== Objective ==
Retype every line of the data below verbatim, keeping each character and line break unchanged.

== Task data ==
----------

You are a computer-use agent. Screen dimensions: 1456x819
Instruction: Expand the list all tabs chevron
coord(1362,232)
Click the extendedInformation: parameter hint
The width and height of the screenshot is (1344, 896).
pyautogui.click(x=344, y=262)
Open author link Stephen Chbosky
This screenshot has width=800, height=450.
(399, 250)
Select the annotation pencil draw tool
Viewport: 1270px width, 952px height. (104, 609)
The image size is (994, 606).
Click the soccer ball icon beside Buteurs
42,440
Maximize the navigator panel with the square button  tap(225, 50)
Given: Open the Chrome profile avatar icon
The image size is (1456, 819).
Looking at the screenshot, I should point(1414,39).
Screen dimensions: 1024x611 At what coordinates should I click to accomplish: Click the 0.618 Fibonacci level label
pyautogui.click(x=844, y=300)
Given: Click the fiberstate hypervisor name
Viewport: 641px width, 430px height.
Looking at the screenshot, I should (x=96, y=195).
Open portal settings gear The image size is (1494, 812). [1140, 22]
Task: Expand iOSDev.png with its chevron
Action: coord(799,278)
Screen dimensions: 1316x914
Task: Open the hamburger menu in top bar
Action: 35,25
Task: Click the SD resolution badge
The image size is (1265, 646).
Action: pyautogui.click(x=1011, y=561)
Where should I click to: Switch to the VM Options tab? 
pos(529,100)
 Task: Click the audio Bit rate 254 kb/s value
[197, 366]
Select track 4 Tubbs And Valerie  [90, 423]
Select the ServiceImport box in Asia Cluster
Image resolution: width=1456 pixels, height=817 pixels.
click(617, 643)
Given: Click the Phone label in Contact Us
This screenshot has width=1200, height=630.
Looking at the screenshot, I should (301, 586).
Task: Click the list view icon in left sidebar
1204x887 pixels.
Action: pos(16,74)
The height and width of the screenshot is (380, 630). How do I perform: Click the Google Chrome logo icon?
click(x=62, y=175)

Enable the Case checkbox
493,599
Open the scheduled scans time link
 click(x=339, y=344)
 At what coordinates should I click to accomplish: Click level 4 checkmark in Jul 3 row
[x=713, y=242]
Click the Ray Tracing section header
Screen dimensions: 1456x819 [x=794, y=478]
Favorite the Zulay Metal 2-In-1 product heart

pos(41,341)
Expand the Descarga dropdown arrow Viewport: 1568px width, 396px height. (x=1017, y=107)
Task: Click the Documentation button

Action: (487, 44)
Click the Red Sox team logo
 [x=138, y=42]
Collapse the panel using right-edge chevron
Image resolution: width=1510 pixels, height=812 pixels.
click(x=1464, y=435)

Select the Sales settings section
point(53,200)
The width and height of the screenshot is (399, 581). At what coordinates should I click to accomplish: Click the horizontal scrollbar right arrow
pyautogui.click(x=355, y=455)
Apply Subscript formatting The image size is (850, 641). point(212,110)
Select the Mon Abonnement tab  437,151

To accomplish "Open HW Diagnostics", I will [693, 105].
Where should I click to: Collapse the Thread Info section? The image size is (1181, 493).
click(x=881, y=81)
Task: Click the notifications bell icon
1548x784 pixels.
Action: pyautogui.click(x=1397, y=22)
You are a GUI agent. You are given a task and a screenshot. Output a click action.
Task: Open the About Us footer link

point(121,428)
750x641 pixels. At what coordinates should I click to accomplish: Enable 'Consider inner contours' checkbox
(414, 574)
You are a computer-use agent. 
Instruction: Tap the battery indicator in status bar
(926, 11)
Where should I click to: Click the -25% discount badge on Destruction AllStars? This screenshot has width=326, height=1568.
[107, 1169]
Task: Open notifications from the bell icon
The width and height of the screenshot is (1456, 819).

----------

== Answer for the task ==
You are a computer-use agent. Screen dimensions: 1456x819
Instruction: Expand the list all tabs chevron
coord(1362,232)
Click the extendedInformation: parameter hint
The width and height of the screenshot is (1344, 896).
pyautogui.click(x=344, y=262)
Open author link Stephen Chbosky
This screenshot has width=800, height=450.
(399, 250)
Select the annotation pencil draw tool
Viewport: 1270px width, 952px height. (104, 609)
The image size is (994, 606).
Click the soccer ball icon beside Buteurs
42,440
Maximize the navigator panel with the square button  tap(225, 50)
Given: Open the Chrome profile avatar icon
The image size is (1456, 819).
Looking at the screenshot, I should point(1414,39).
Screen dimensions: 1024x611 At what coordinates should I click to accomplish: Click the 0.618 Fibonacci level label
pyautogui.click(x=844, y=300)
Given: Click the fiberstate hypervisor name
Viewport: 641px width, 430px height.
Looking at the screenshot, I should (x=96, y=195).
Open portal settings gear The image size is (1494, 812). [1140, 22]
Task: Expand iOSDev.png with its chevron
Action: coord(799,278)
Screen dimensions: 1316x914
Task: Open the hamburger menu in top bar
Action: 35,25
Task: Click the SD resolution badge
The image size is (1265, 646).
Action: pyautogui.click(x=1011, y=561)
Where should I click to: Switch to the VM Options tab? 
pos(529,100)
 Task: Click the audio Bit rate 254 kb/s value
[197, 366]
Select track 4 Tubbs And Valerie  [90, 423]
Select the ServiceImport box in Asia Cluster
Image resolution: width=1456 pixels, height=817 pixels.
click(617, 643)
Given: Click the Phone label in Contact Us
This screenshot has width=1200, height=630.
Looking at the screenshot, I should (301, 586).
Task: Click the list view icon in left sidebar
1204x887 pixels.
Action: pos(16,74)
The height and width of the screenshot is (380, 630). How do I perform: Click the Google Chrome logo icon?
click(x=62, y=175)

Enable the Case checkbox
493,599
Open the scheduled scans time link
 click(x=339, y=344)
 At what coordinates should I click to accomplish: Click level 4 checkmark in Jul 3 row
[x=713, y=242]
Click the Ray Tracing section header
Screen dimensions: 1456x819 [x=794, y=478]
Favorite the Zulay Metal 2-In-1 product heart

pos(41,341)
Expand the Descarga dropdown arrow Viewport: 1568px width, 396px height. (x=1017, y=107)
Task: Click the Documentation button

Action: (487, 44)
Click the Red Sox team logo
 [x=138, y=42]
Collapse the panel using right-edge chevron
Image resolution: width=1510 pixels, height=812 pixels.
click(x=1464, y=435)

Select the Sales settings section
point(53,200)
The width and height of the screenshot is (399, 581). At what coordinates should I click to accomplish: Click the horizontal scrollbar right arrow
pyautogui.click(x=355, y=455)
Apply Subscript formatting The image size is (850, 641). point(212,110)
Select the Mon Abonnement tab  437,151

To accomplish "Open HW Diagnostics", I will [693, 105].
Where should I click to: Collapse the Thread Info section? The image size is (1181, 493).
click(x=881, y=81)
Task: Click the notifications bell icon
1548x784 pixels.
Action: pyautogui.click(x=1397, y=22)
You are a GUI agent. You are given a task and a screenshot. Output a click action.
Task: Open the About Us footer link

point(121,428)
750x641 pixels. At what coordinates should I click to accomplish: Enable 'Consider inner contours' checkbox
(414, 574)
You are a computer-use agent. 
Instruction: Tap the battery indicator in status bar
(926, 11)
Where should I click to: Click the -25% discount badge on Destruction AllStars? This screenshot has width=326, height=1568.
[107, 1169]
Task: Open notifications from the bell icon
The width and height of the screenshot is (1456, 819).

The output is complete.